With more than 450 vehicles registered from the earliest days of the motorcar, the 2017 London to Brighton Veteran Car Run will have its largest field in five years, organizers have announced.
The capital-to-coast event is held annually to celebrate the end of the Locomotives on the Highway Act, which until November 1896 required a man to hold a red flag and walk ahead of the “new-fangled machines” as they traveled in England. This year, the event launches at dawn on Sunday, November 5.
Cars are heading to London from Argentina, Australia, New Zealand, Hong Kong, Norway, South Africa and the United States, as well as those from the European continent. Featured this year are cars from France.
Of the entrants, 34 will be making their first London to Brighton starts.
The first car to leave for the coast will be an 1893 Peugeot Type 3.
Also entered is an 1896 Salvesen steam car that looks more like a railroad locomotive than an automobile, and a 1901 Pope Waverley electric that is part of the Harrods department store collection.
The only surviving Creanche, a 1900 model, and the only Raynaud in existence also are entered, as is an 1894 Santler Dogcart, believed to be the oldest British-built motorcar in existence. Originally, the Santler was steam powered, but later was equipped with a 3 1/2-horsepower Benz petrol engine.
The Santler is among the cars scheduled to be offered for sale just before the event at Bonhams’ annual London to Brighton auction. The buyer automatically receives a starting spot in the rally. The car has a pre-sale estimated value of $270,000 to $300,000.
Also being auctioned off are 60 seats in three vintage buses that will follow the rally route. Money from that part of the auction benefits the BBC Children in Need fund.

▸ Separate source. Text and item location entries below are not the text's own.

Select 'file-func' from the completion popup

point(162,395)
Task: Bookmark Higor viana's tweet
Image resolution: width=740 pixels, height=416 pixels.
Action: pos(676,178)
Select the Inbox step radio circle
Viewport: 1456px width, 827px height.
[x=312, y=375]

Celebrities — automotive and otherwise — will be driving some of the cars. Nick Mason will drive his 1901 Panhard et Levassor while Thierry Peugeot and Robert Panhard — direct descendants of the founders of car companies that bear their names — also are taking part.
World Rally event features ‘Big Bang’ for aspiring youngsters
‘Big Bang’ is the label being applied to a STEM awareness exhibition being staged as part of the FIA World Rally Championship’s Dayinsure Wales Rally GB with a mission of inspiring more than 1,500 students who will be invited to the event October 26-29.
Students studying science, technology, engineering and mathematical subjects will be invited to the Big Bang fair, where they will hear from racers and automotive suppliers and other manufacturers, including Airbus, Tata, Toyota and the Royal Air Force, looking for future employees with expertise in the STEM subjects.
But instead of dreary presentations, the event will feature opportunities to build vehicles, to take part in “virtual welding,” and a NASA space project.
The Lab Rascals (aka crazy chemists) will demonstrate how to make slime, color-changing liquids, dry ice clouds, smoking bubbles, self-inflating balloons and bracelets that react to UV light. Former Formula One racer Susie Wolff will present a “Dare to be Different” program to encourage young women to consider various aspects of motorsports as a career goal.
“I’m sure the Big Bang will provide all those attending with an exciting and memorable experience that will inspire and motivate them to continue with their STEM studies,” said Ken Skates, Welsh cabinet secretary for economy and infrastructure, who noted that the location not only is adjacent to a Toyota engine-manufacturing plant, but home to some 150 component and systems manufacturers that employ 18,500 people.
“The interactive Big Bang scheme is an exciting way to illustrate the attractions of a career within motor sport or the wider automotive industry,” added Ben Taylor, managing director of the rally event.